Photo de Manuel Valls à l'Assemblée nationale.
13 novembre 2014

Indépendance de la justice

Affaires UMP
 
L’opposition veut entraîner le Gouvernement dans les polémiques à partir d’amalgames, mais il n’y entrera pas. C’est une affaire qui concerne d’abord l’UMP. Le Gouvernement n’a qu’une seule ligne : respect du droit et indépendance de la justice. "Les temps ont changé et l’opposition a du mal à l’admettre : depuis 2012, le temps est révolu des interventions et des pressions sur la justice, à tous les niveaux" a rappelé Manuel Valls devant l'Assemblée mercredi 12 novembre.
"Les responsables politiques ne sont pas au-dessus des lois, du droit, et de l’Etat de droit" a ajouté le Premier ministre. Des progrès ont été actés, sur l’indépendance de la justice (fin des instructions individuelles, …) comme en matière de transparence de la vie publique (loi transparence). Ce sont d’ailleurs des progrès sur lesquels on aimerait entendre l’opposition, qui s’y est largement opposée quand ces progrès ont été débattus devant le Parlement. Compte-t-elle, oui ou non, revenir sur les réformes que nous avons mises en place?
Nous voulons pour notre part aller encore plus loin, en engageant par des réformes constitutionnelles une réforme du Conseil supérieur de la magistrature et en actant son rôle dans les nominations. L’opposition et ses différentes sensibilités sont-elles prêtes à nous retrouver sur cet enjeu essentiel ? 

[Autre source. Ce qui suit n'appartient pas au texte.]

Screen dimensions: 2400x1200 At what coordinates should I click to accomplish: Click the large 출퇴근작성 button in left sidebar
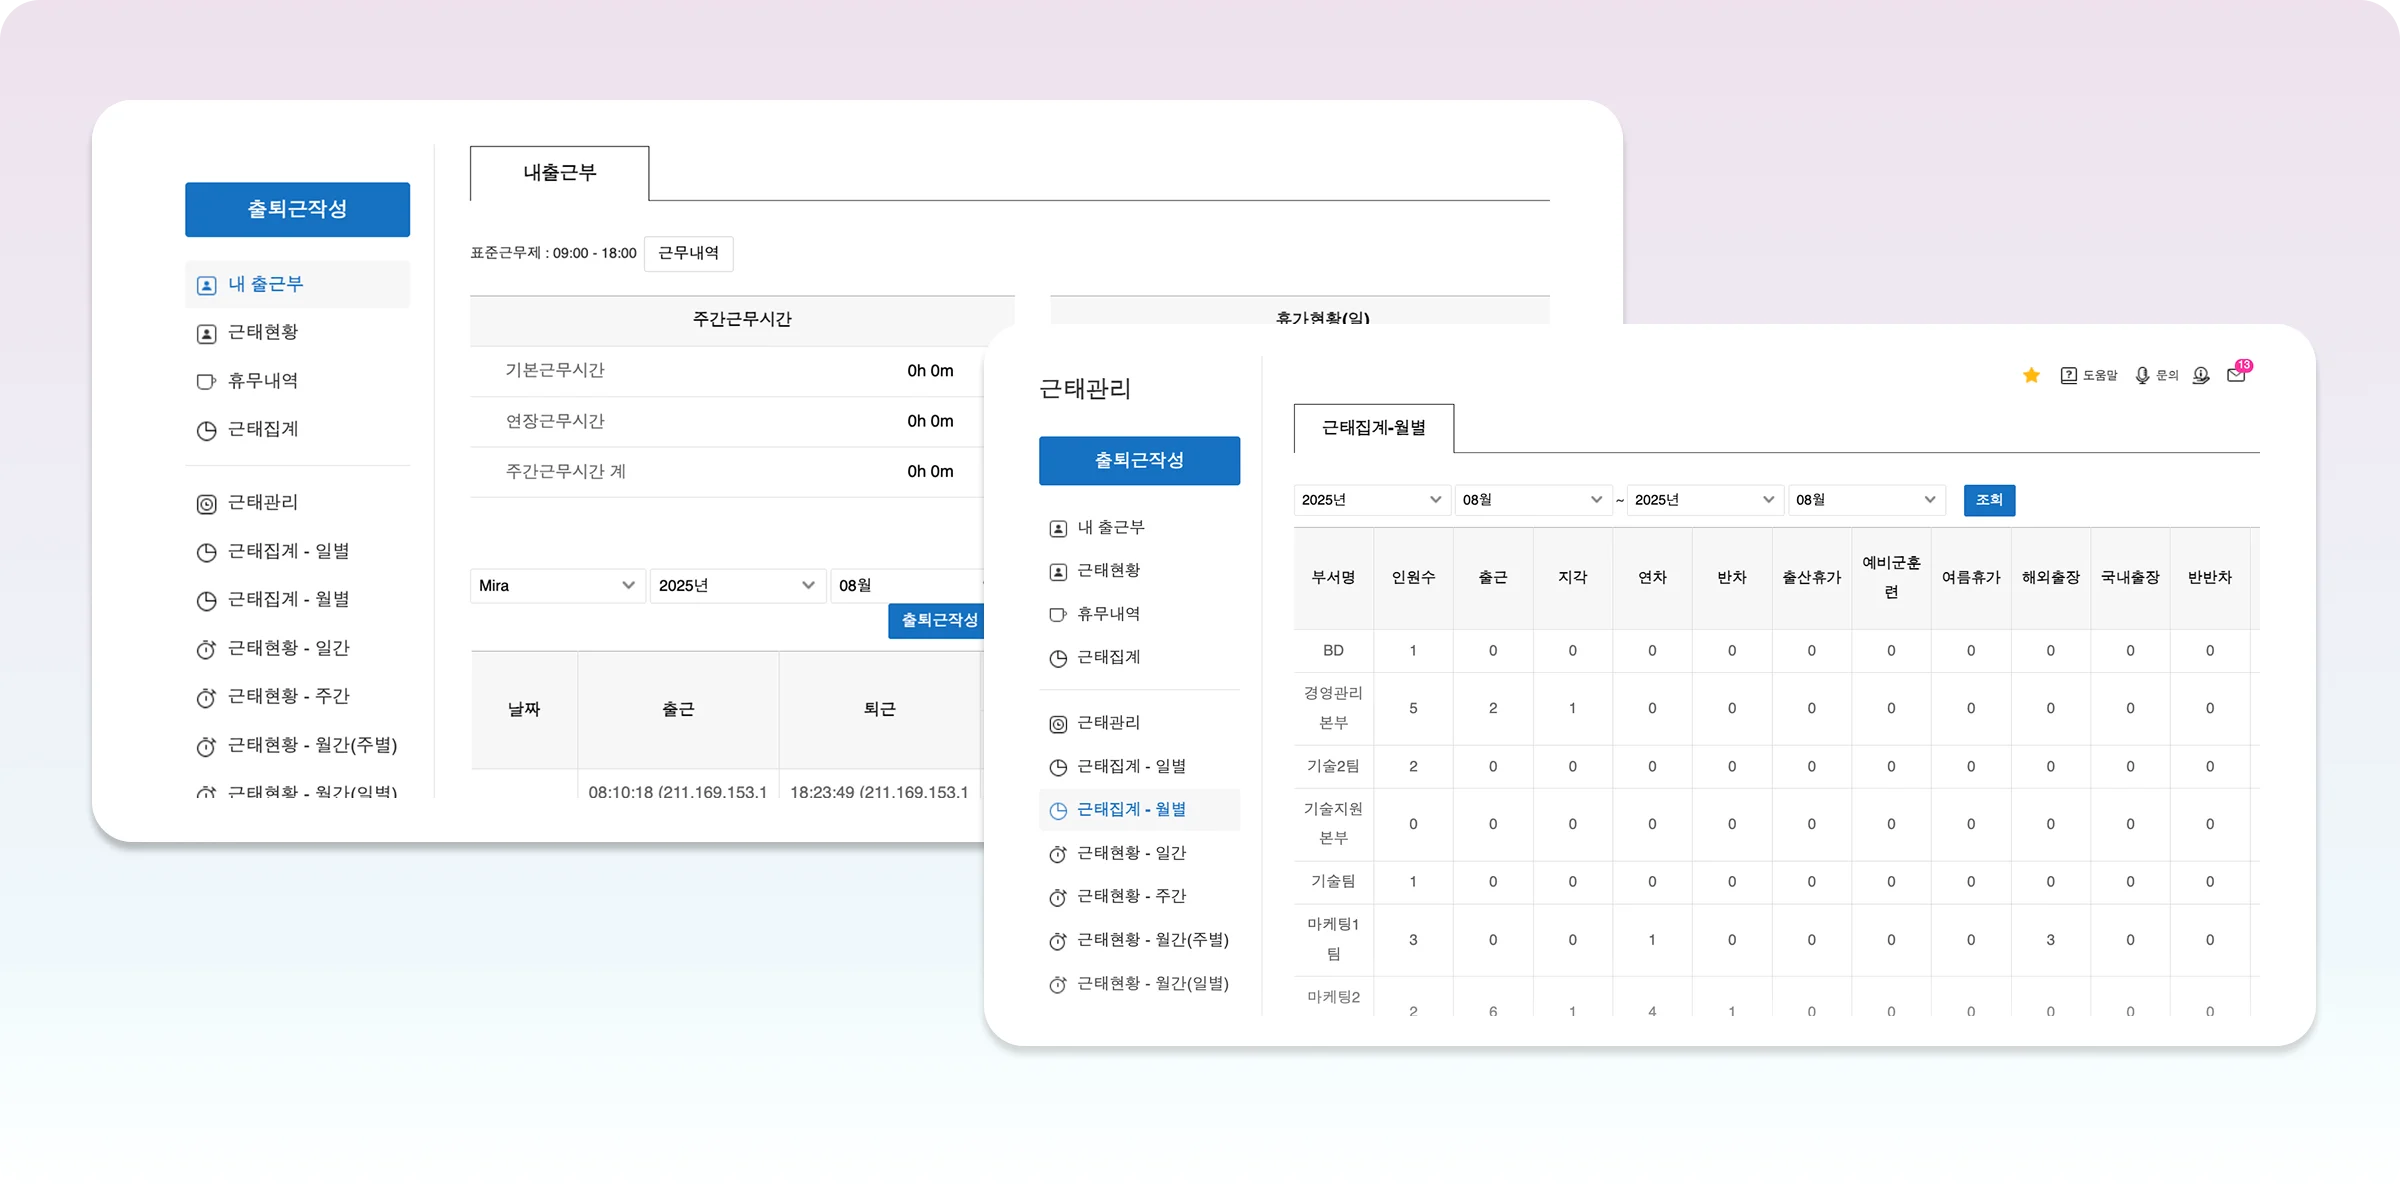(297, 209)
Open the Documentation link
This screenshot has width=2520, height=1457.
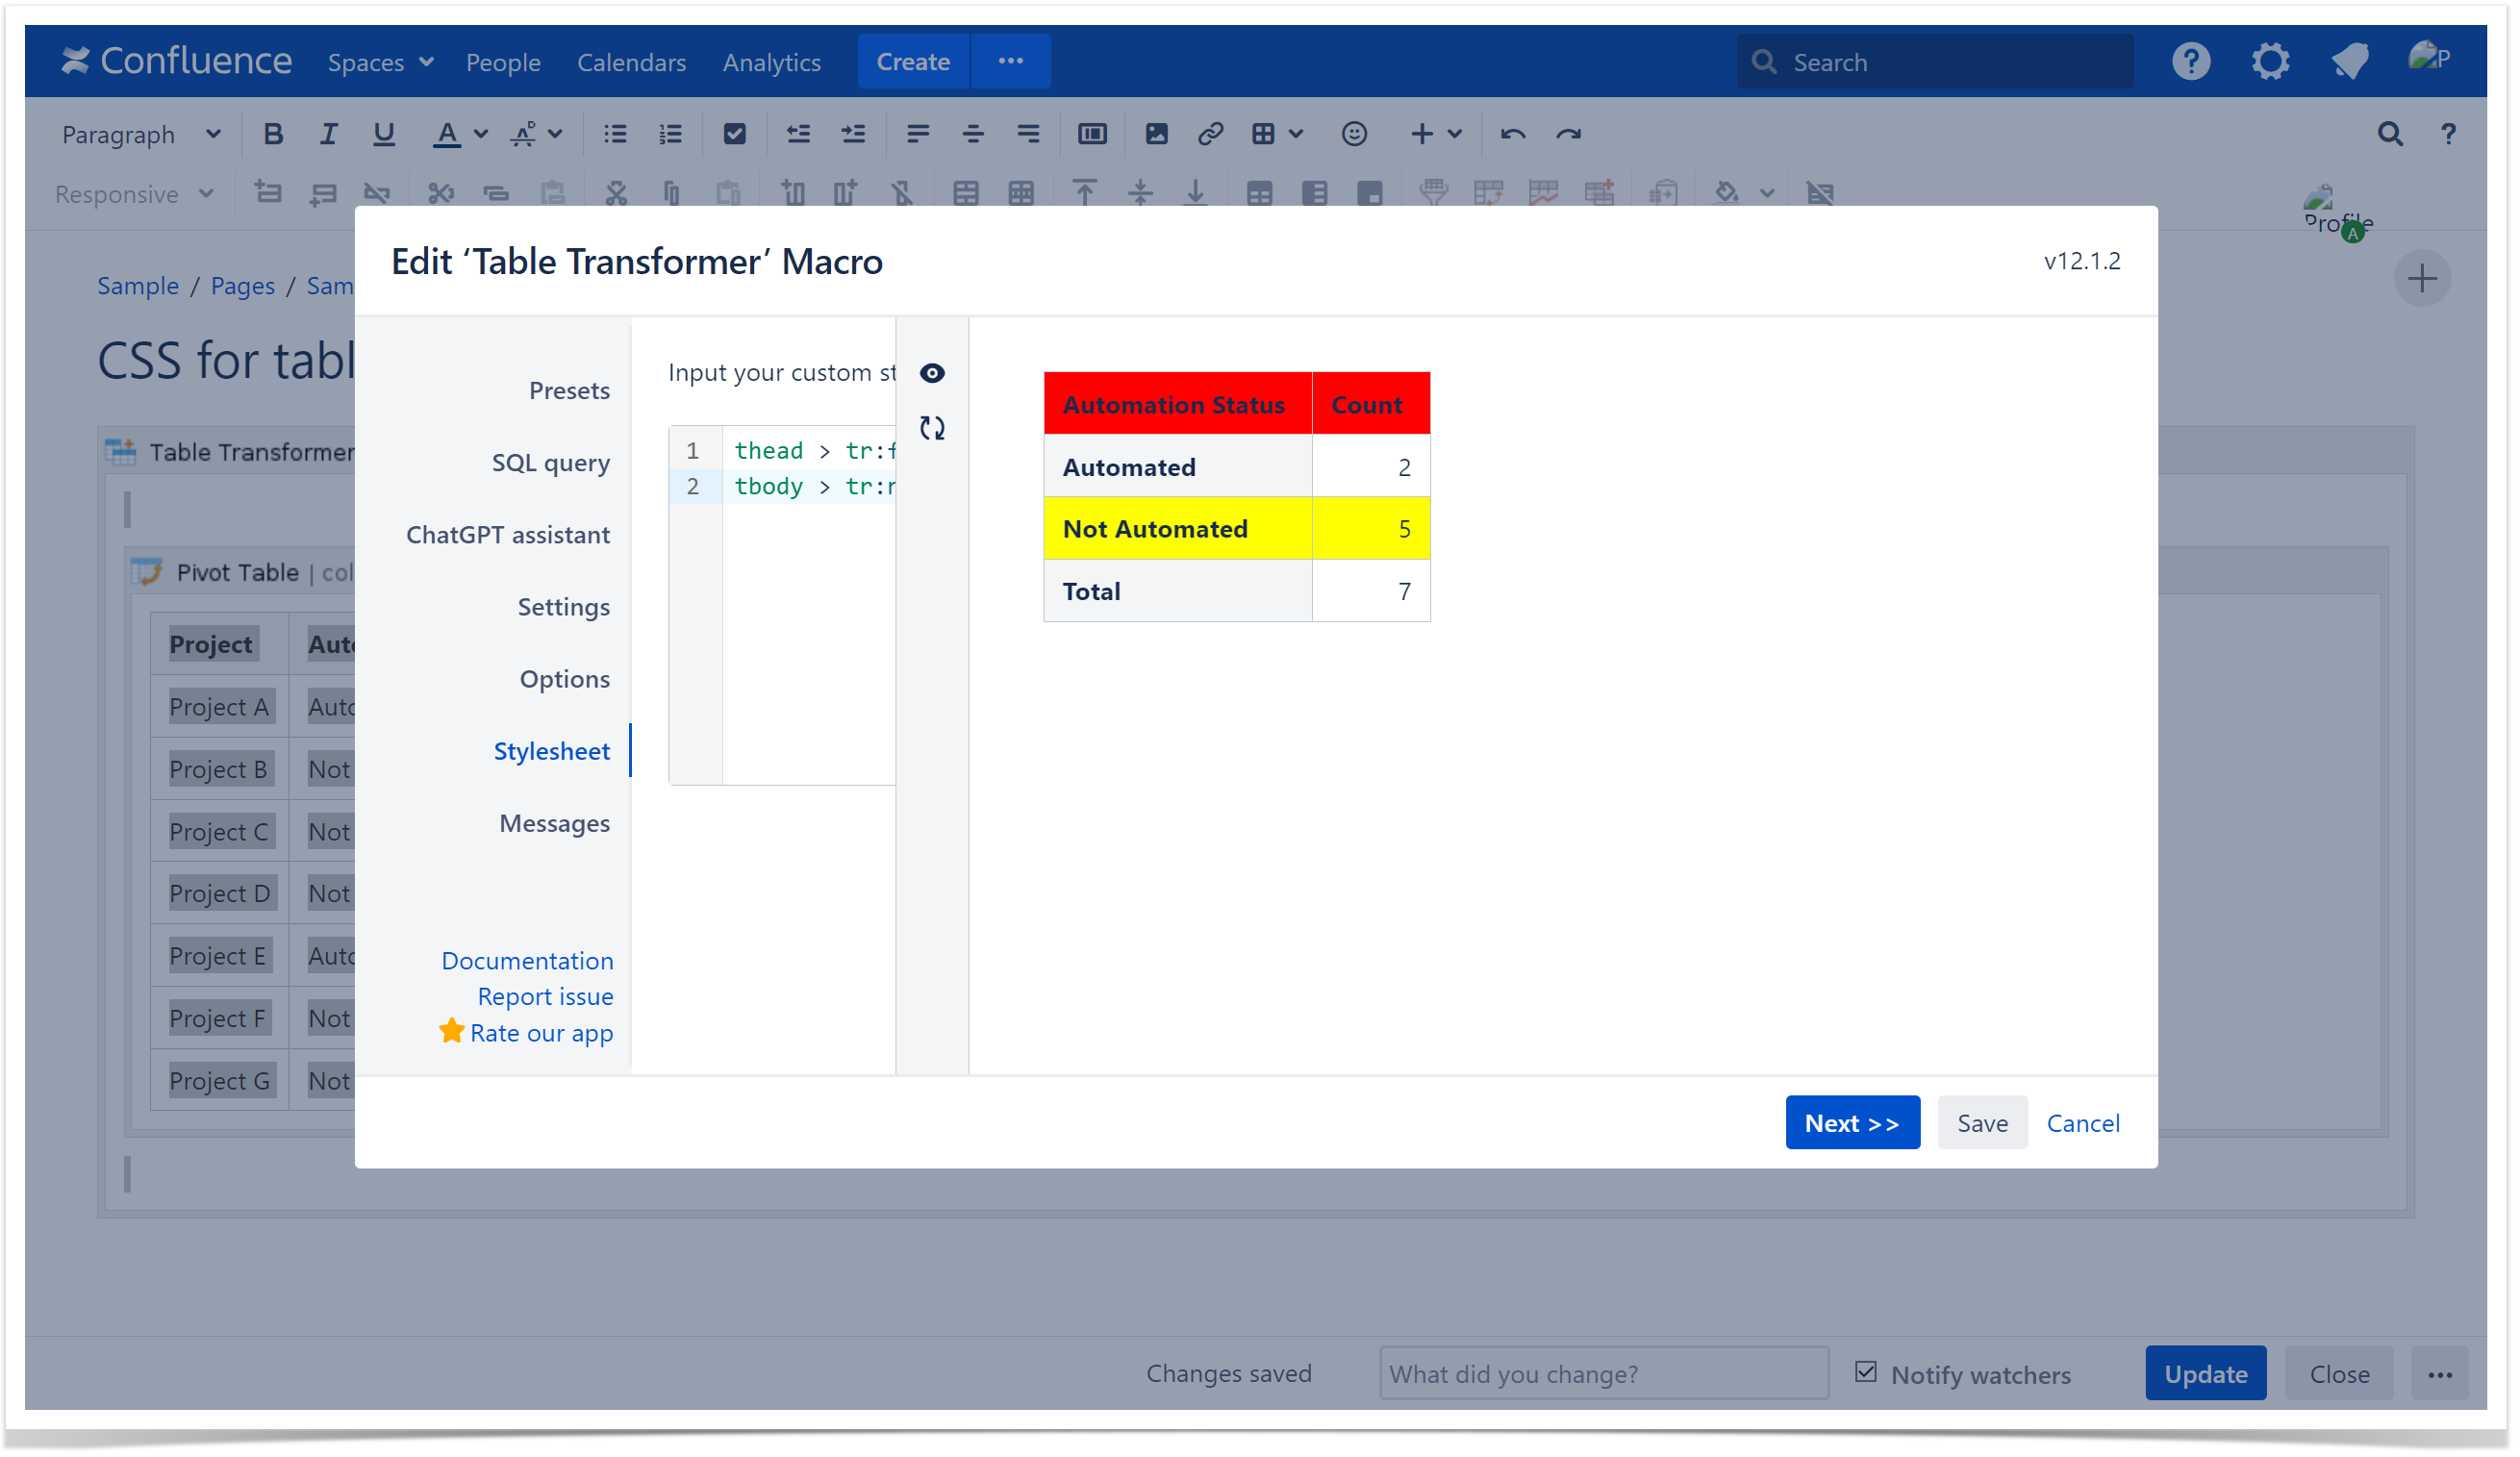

Le Gouvernement s’en tient aux faits : "Les comptes de campagne (de Nicolas Sarkozy) ont été rejetés par le Conseil constitutionnel, qui a estimé dès lors que le candidat n’avait pas droit au remboursement forfaitaire déjà perçu, et qu’il devait le restituer ; le Conseil constitutionnel a validé le montant du versement que ce candidat devait verser au Trésor public et a dit que ce versement présentait le caractère d’une sanction ; comme l’a rappelé le parquet de Paris, c’est au vu des seuls éléments portés à sa connaissance par les commissaires aux comptes de l’UMP sur le paiement de cette pénalité que le Parquet a ouvert le 2 juillet une enquête préliminaire, et qu’au terme de celle-ci il a confié le 6 octobre à des juges financiers, évidemment indépendants, l’ouverture d’une information judiciaire pour abus de confiance, complicité et recel". Voilà les faits. Dans toutes ces décisions, il n’y a eu aucune intervention de l’exécutif, aucune. Et comment ne pas rappeler les déclarations le 20 juillet dernier de François Fillon : "Nous sommes frappés par un scandale financier majeur. Aux juges de faire la lumière, nous en tirerons les conséquences ensuite".